Power, Bullying and ‘isms’

It’s been a while since I wrote up one of my ‘Philosophy behind my stories’ posts to bore everyone rigid with. So if you have insomnia… help is at hand!

One of the current memes being aggressively pushed is: On attacking and demeaning someone of another race (usually white) “I can’t be racist, I am not white. Whites are in power and dominant and you have to be that to be racist.” or on attacking and demeaning someone of another sex or orientation (usually male, heterosexual) “I can’t be sexist, I am not male. Males are in power and dominant and you have to be that to be sexist.”

Oddly, I believe there is a fragment of rightness in what on the surface makes as much sense as a hedgehog full of LSD reciting the Koran backwards. In Latin. With a lisp.

Racism is quite simply and clearly prejudice (against or for) on the basis of race. Sexism is prejudice (against or for) on the basis of sex. Both rest on the mean group characteristics always trumping the individual’s characteristics. Think about it: it can’t actually work any other way. Obviously there are no ‘exclusions’ – the concept transcends current circumstances and passes quite cheerfully through cultures and history.

Of course, logic says (and this is the grain — a tiny one — of rightness in the bizarre meme) to translate that prejudice into discrimination which could hurt (or help – let’s not forget it works the other way too) the other person/s involved is that the individual expressing that racist/sexist prejudice needs to be in a position of power to do so.

But of course what is missing in the meme is that power is relative and localized. Coming back to my own work, I have a character in Crawlspace and Other Stories — Laggy — who was a Khorozhet slave, before being liberated by HAR Marines (and hereafter are certain spoilers. Proceed if you have read the space-set murder-mystery, or don’t care).

So: naturally a hero… well, certainly a hero by current sf-tropes. Slaves are by definition always wronged, always victims, always good (Jack Vance was the last author I can think of to not go with this trope. A brave and vastly under-rated and under-appreciated author.)

Let’s play this one through, logically.
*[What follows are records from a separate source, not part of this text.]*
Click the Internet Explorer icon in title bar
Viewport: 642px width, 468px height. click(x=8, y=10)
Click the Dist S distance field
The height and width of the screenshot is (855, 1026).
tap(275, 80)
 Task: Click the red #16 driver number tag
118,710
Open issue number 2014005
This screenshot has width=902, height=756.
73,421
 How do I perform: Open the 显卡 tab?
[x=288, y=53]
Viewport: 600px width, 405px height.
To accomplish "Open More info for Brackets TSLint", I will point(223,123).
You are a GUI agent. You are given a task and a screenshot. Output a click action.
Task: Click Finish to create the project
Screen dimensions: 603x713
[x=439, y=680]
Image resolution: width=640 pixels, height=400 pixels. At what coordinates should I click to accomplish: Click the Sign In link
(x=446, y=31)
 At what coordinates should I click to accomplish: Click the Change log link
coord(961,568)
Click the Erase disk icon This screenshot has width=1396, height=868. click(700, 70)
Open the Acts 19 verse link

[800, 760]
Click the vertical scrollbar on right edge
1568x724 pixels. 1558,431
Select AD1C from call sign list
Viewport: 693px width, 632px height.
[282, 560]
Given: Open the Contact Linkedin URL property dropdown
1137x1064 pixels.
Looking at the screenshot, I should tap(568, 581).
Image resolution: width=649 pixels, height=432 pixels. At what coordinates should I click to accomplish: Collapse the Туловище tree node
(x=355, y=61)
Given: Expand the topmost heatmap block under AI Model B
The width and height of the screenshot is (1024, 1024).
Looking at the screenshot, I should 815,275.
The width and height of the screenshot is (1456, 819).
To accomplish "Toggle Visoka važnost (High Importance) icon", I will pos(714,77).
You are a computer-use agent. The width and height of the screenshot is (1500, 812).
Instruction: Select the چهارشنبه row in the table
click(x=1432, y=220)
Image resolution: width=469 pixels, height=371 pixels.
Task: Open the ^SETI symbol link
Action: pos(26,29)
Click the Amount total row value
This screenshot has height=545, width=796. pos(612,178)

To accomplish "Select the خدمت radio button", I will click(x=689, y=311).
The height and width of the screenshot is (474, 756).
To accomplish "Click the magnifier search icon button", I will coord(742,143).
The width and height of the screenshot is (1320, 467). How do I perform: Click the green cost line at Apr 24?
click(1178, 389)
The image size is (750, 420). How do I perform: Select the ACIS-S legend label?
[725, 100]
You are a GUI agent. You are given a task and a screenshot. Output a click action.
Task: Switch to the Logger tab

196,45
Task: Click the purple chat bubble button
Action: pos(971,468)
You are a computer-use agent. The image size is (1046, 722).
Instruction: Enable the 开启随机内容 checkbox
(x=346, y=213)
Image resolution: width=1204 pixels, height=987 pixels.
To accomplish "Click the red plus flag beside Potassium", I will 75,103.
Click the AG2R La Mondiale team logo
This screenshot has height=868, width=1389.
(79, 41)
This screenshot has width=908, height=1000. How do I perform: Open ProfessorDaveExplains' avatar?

A slave is at the bottom of social pyramid. He has to be a victim…

Except of course he is not alone at the bottom of that pyramid. And among slaves there too is a hierarchy. Laggy, it turns out, was a trusty. A slave who exploited other slaves. When we take a close look slaves or prisoners… it turns out that, actually, this is quite common, and widely reported, except in modern fiction. There is also the interesting assumption that someone who has been enslaved was somehow always an innocent saint before the bad men (always in modern sf, by bad white men. Once again, history is not congruent with this version of the narrative. Enslavement and slave-keeping haven’t actually been limited to any one race or culture. It seems to have cropped up for a long long time – those bad white men were plainly in the pyramid building business.) came took them from their peaceful vegetarian matriarchal idyll and enslaved them. Let’s face it: innocent saints living in peaceful vegetarian matriarchy are probably very easy to capture and enslave. But of course, in reality such societies tend to die quite quickly unless protected by people who are none of the above, or extremely isolated with very high natural mortality. And even there: saints are thin on the ground. Slave takers didn’t care if you were a wife-beating child abuser who murdered his neighbor, or a saint. The former probably got away or possibly sold out the latter, but if a tribe or a village – or a stray individual got captured, the slavers didn’t do a thorough background check before issuing a ‘be a slave’ license (as in A MANKIND WITCH, where they enslaved someone they should have either ransomed or handed over for the dead-or-alive reward, and better dead). Slaves have to be a cross section of humanity too. Good, bad and mixed. Extreme conditions bring out the hidden best in some, and the worst in others… except in modern fiction.

Nor is the other standard trope: even if they were axe-murdering drug pushers when enslaved… when freed they’ve learned from the experience and become good people (TM) and would never ever exploit (or enslave) anyone else. It does happen — and that is at the root of our criminal justice system (I don’t think this ideal, but that’s a different discussion, different books). But if it worked that way all the time, there’d be no recidivism. That’s not true, and neither is the assumption that just because someone has been a victim, they will not victimize someone else. Sadly, that is not the case. It does happen that the former victim is determined not to do the same… But it is far from inevitable. And, because we are the center of own perceptions, it is quite plausible (and I suspect common) for someone to be be bullied… and at the same time to be bullying another. Or to join in bullying another to avoid being bullied. Or to have been bullied when small, growing and bullying others. And this is at the heart of CRAWLSPACE – Laggy is presumed innocent and good because he was a Khorozhet slave. In actual fact he’d murdered the man whose identity he’d assumed, been captured along with the other miners on the rock, and ended up as a trusty – by betraying some of them. He had seen opportunity with liberation – and kept the other (alien) slaves who had hidden during the attack, hidden after liberation, and still slaves. His slaves now, unaware that they’d been freed – a process he repeated with highly addictive drugs and the prostitutes at his bar. Note that the story does not portray ALL slaves as like Mr Laguna, or even most slaves. It is merely a hopefully plausible example of the variability and of the importance of relative power in any circumstance.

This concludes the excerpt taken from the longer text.